No esperaba, la verdad, que mi lance tendría tan fulminante resultado. Sobrarbe enrojeció, el muy incauto, hasta las cejas, y me echó una mirada de espanto, como el ratero a quien sorprenden en plena operación; calló un momento, sin saber qué decirse, y luego retribuyó mi risita aviesa con otra, falsona y cómplice. Pero ¡que no esperara ya escaparse de entre mis garras! Quieras que no, medio titubeando, le saqué del cuerpo su pillería; tuvo que confesármelo: entre otras cosas de poca monta, Requena guardaba en su oficina, dentro de preciosa cajita metálica, cierta suma de dinero, una bonita cantidad, sus ahorros probablemente (qué no iba a ahorrar, con la vida de fraile que llevaba, recluido en Palacio, a mesa y mantel: sus sueldos casi completos), y el muy palurdo los juntaba ahí, en billetes, acumulados uno sobre otro, de cuyo depósito Sobrarbe se había declarado a sí mismo con celosa diligencia heredero universal y beneficiario único, si bien ahora se mostraba dispuesto -¡conmovedor desprendimiento!- a transferírmelo, en unión de los manuscritos, pues todo ello lo había retenido sólo por motivos de elemental seguridad y con el ánimo de evitar que pudiera extraviarse.
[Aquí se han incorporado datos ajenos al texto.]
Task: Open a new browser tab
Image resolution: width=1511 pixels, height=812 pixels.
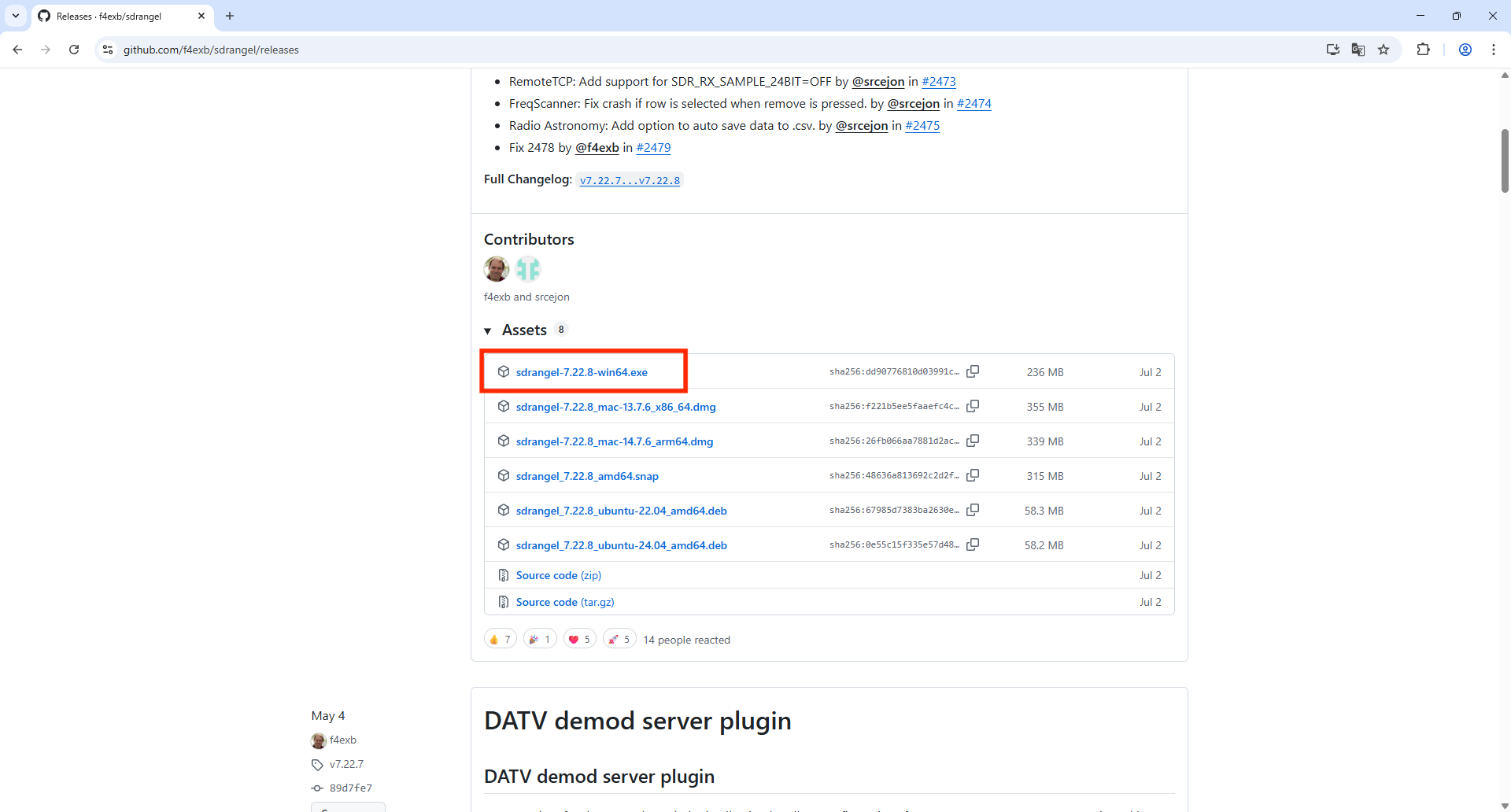Action: (230, 16)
Por lo tanto, a mi juicio se sometía; que yo decidiera. Después de todo, el señor Requena no tenía, al parecer, parientes, ni tampoco amigos; así es que…

Ante confesión tan general, le otorgué a Sobrarbe indulgencia plenaria. Para él era un compromiso poseer tales cosas -digo, los manuscritos-, y en cuanto al dinero, que por su naturaleza resulta difícil de identificar, sobre todo si se lo maneja con prudencia, podríamos siempre hallar una solución adecuada a las circunstancias del caso y a los tiempos que corren. Lo importante ahora eran los papeles. Se quedó muy contento de entregármelos a mí, y, supongo, espero que entendió cuánto le convenía ser discreto; aunque con personajes de esa calaña nunca se está demasiado seguro.